Temple Grandin, assistant professor in Colorado State University’s animal sciences department, received the Richard L. Knowlton Innovation Award this week. Grandin’s leadership in animal handling, including innovative designs and inventions to reduce animal stress in packing plants, is credited with impacting virtually every meat plant in North America.
The prestigious award, given annually by Meat Marketing and Technology Group, recognizes individuals whose ingenuity and leadership bring about positive change in the meat industry.

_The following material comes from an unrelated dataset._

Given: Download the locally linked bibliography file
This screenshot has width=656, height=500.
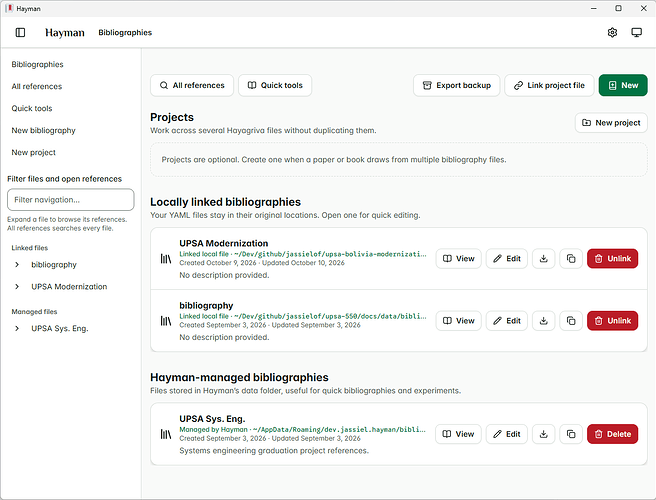Looking at the screenshot, I should point(543,321).
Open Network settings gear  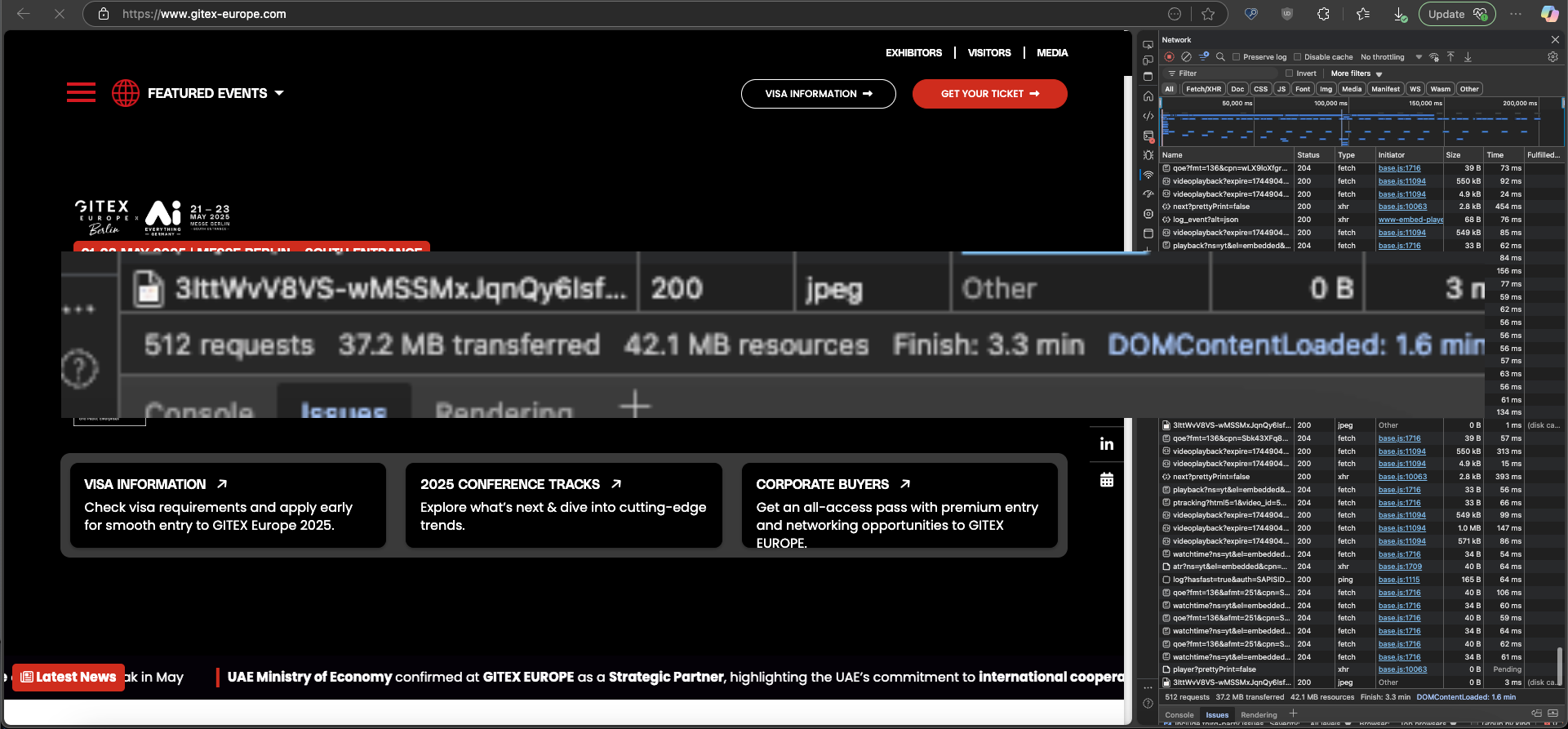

"Temple adds a unique dimension to our department," said Daryl Tatum, head of the Department of Animal Sciences. "There are few university animal science programs that have her level of expertise in animal handling and behavior. Temple is very well known and respected nationally and internationally, and her work has really made a difference in the livestock industry here and abroad. She is very deserving of this prestigious recognition."
Grandin developed auditing criteria for meat suppliers for the humane treatment of livestock, a process that was adopted by the top three fast-food chains in 1998. The USDA also audits meat suppliers across the nation based on Grandin’s criteria to ensure compliance with the Humane Slaughter Act. Her work is credited with helping to make significant improvements in animal handling in the meat industry.
Grandin is noted throughout the industry for her ability to overcome autism personally and professionally to channel an intuitive understanding of animal behavior through visualization to discover better, less frightening and more humane animal handling techniques.
Meat Marketing and Technology Group includes trade publications and Web sites in North America and Latin America. Grandin was selected by Meat Marketing and Technology Magazine editors for her work. Dan Murphy, editor, noted that Grandin has single-handedly made a positive change in the animal industry, citing her work during the past 25 years to streamline animal handling processes.